Perubahan peran itu menjadi salah satu ciri paling menonjol dari penyelenggaraan tahun ini. Telkomsel menempatkan pendekatan tersebut sebagai cara untuk memperkuat dampak sosial program, terutama lewat literasi digital, pendampingan usaha, dan pemanfaatan teknologi di desa.
Program Baktiku Negeriku 2026 digelar di Desa Balegede, Kecamatan Naringgul, Kabupaten Cianjur, pada 21-23 Mei 2026. Setelah itu, rangkaian berikutnya berlangsung di Desa Bayu, Kecamatan Songgon, Kabupaten Banyuwangi, pada 11-13 Juni 2026.
Telkomsel memosisikan program ini sebagai bagian dari pendekatan “Melayani Sepenuh Hati”. Dalam kerangka itu, perusahaan ingin hadir sebagai mitra yang memahami kebutuhan masyarakat desa, bukan sekadar penyedia akses konektivitas.
Pendekatan tersebut juga dikaitkan dengan Asta Cita poin ke-6, yakni membangun dari desa dan dari bawah untuk pemerataan ekonomi dan pemberantasan kemiskinan. Karena itu, komunitas lokal ditempatkan sebagai mitra strategis melalui peningkatan kapasitas sumber daya manusia, akses teknologi digital, dan pendampingan usaha produktif.
Telkomsel melihat tantangan di desa tidak berhenti pada soal koneksi internet. Perusahaan juga menyoroti rendahnya kapasitas pengelolaan usaha dan potensi desa yang belum tergarap optimal.
Vice President Corporate Communications & Social Responsibility Telkomsel, Abdullah Fahmi, menyebut Baktiku Negeriku sebagai komitmen perusahaan untuk menghadirkan dampak sosial berkelanjutan lewat teknologi digital. Ia menegaskan bahwa pemberdayaan akan lebih efektif jika dijalankan secara kolaboratif dengan melibatkan karyawan sebagai agen perubahan.

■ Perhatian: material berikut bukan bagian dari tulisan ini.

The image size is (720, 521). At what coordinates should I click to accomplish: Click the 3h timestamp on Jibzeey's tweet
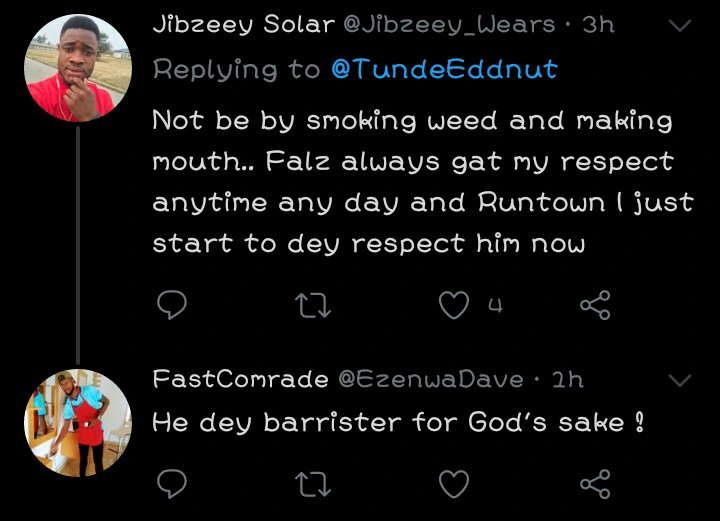(598, 26)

Melalui skema Employee Volunteering Program, peran karyawan diperluas dalam kegiatan lapangan. Mereka mendampingi warga sebagai mentor dan fasilitator, sekaligus menjadi penghubung akses pengetahuan serta teknologi.
Pendampingan yang diberikan mencakup edukasi literasi digital, pengembangan UMKM, dan pemanfaatan teknologi di sektor pertanian serta pariwisata. Telkomsel juga mendorong keterlibatan anak muda desa sebagai local champion yang disiapkan untuk memimpin inisiatif perubahan di wilayah masing-masing.
Anak muda desa itu dilibatkan sejak tahap perencanaan hingga pengelolaan program berbasis potensi lokal. Pola ini diarahkan agar kegiatan tetap sesuai dengan kebutuhan setempat dan memberi dampak yang lebih tahan lama setelah program berjalan.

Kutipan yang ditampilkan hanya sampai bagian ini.